Doctor of Philosophy
Fouling is the drop in permeate flux per unit of applied pressure due to the accumulation of materials in the pores and on the surface of the membrane. Dissolved organic matter (DOM) in natural waters is often an important factor in irreversible fouling of membranes. This work characterizes fouling of nanofiltration and ultrafiltration membranes by compounds selected as models for the polysaccharide, polyhydroxyaromatic: and proteinaceous fractions of DOM commonly obtained by pyrolysis-GC/MS. Polygalacturonic acid, rosolic acid and bovine serum albumin were selected as model compounds. Although proteins have been observed to foul membranes, pyrolysis-GC/MS analysis alone of DOM extracted from foulant cakes on membranes yields relatively little proteinaceous material. It was hypothesized that proteins are more significant foulants than is indicated by pyrolysis-GC/MS analysis of the foulant cakes. It was also hypothesized that mixtures of organic molecules would not foul the membrane to the same extent as they will separately and that these flux-reducing foulants were both in the pores and on the surface. Membranes were employed in a dead-end filtration configuration. Surface topology was characterized using atomic force microscopy, the data from which was used to calculate surface roughness by a multifractal analysis algorithm.
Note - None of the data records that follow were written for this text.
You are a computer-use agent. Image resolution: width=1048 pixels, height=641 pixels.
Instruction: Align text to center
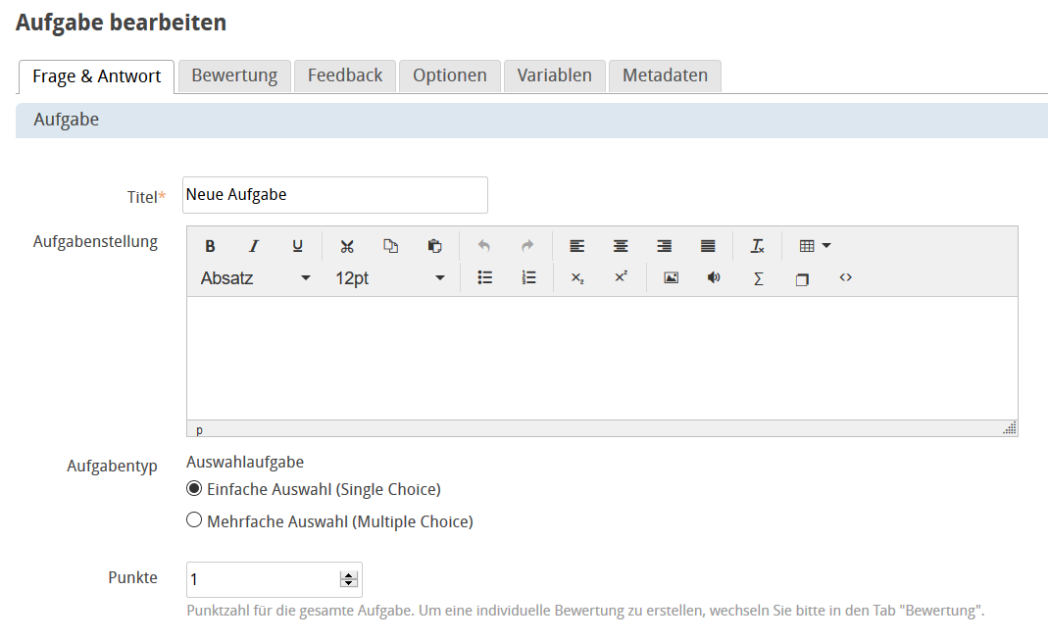(620, 245)
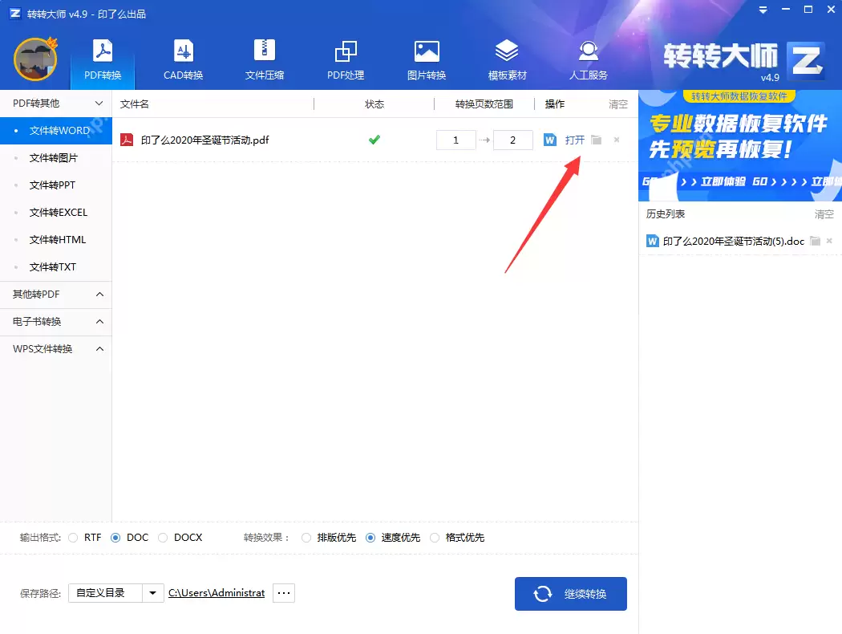
Task: Click the ending page number field
Action: coord(512,140)
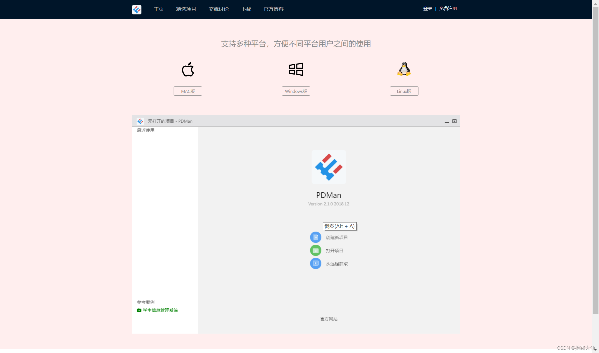Open 官方博客 from the navbar
This screenshot has width=599, height=353.
(x=273, y=9)
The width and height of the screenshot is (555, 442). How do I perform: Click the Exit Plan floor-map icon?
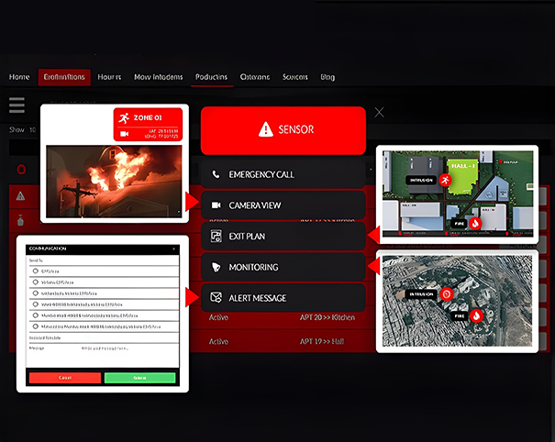click(x=216, y=237)
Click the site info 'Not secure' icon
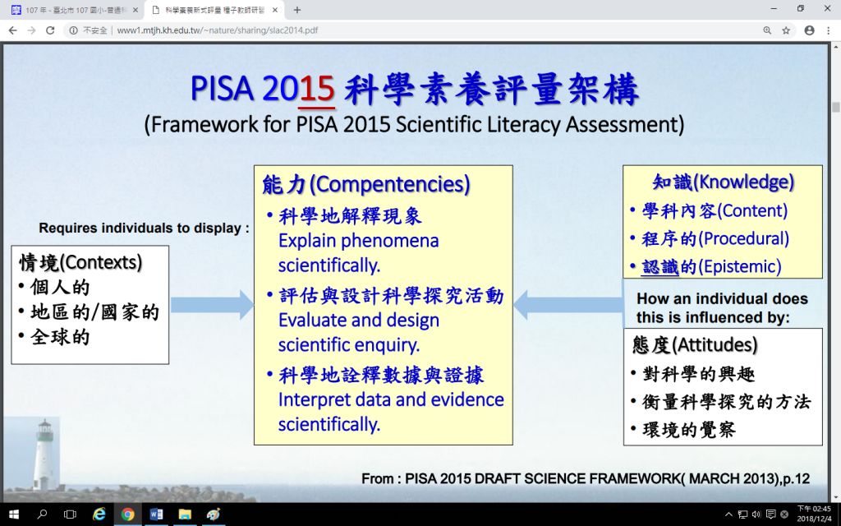Image resolution: width=841 pixels, height=526 pixels. click(74, 30)
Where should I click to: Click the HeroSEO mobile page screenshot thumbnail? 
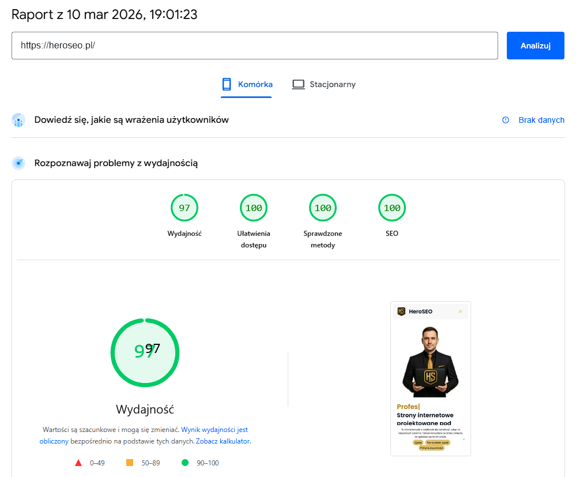click(x=431, y=378)
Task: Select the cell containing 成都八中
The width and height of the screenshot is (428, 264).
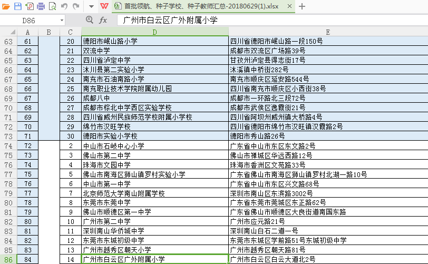Action: coord(154,98)
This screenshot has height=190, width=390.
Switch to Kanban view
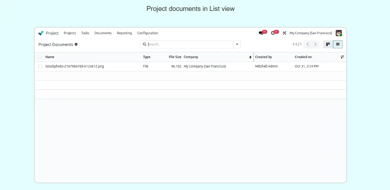328,44
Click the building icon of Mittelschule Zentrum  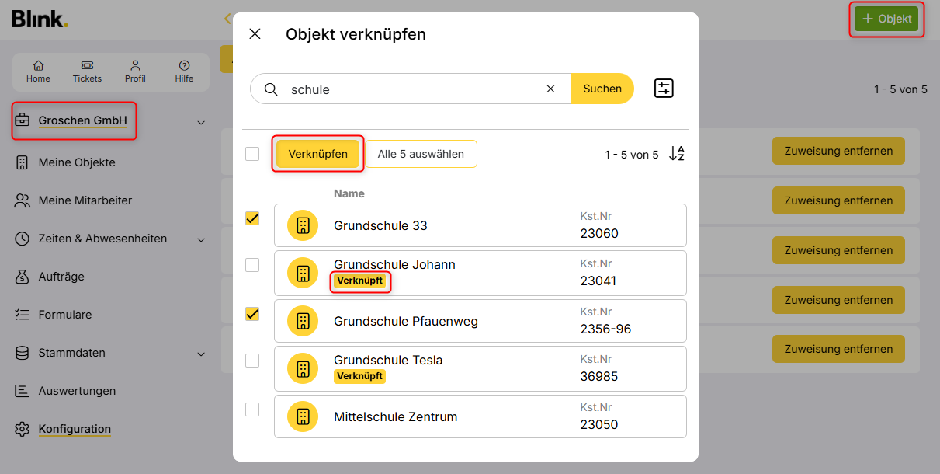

Foulant location was investigated using infrared spectroscopy with attenuated total reflectance. These laboratory data were compared to pilot plant data collected at the San Patricio Municipal Water District (SPMWD). Long-chain PgA molecules and BSA had the strongest influence on fouling. Mixing the different DOM fractions enhanced fouling. Combinations of the different organic molecules produced more fouling than would be predicted from the sum of each compound's fouling potential. The degree to which the organic molecules fouled the membranes was influenced by both the nature of the membrane materials and by their MWCOs. The fouling effect per millimole foulant was higher in the UF range, likely due to greater pore fouling. Results from the laboratory experiments and from the pilot plant at the SPMWD were not strictly comparable, but do indicate that the presence of a substantial deposit on the membrane surface does not necessarily account for an observed reduction in permeate flux.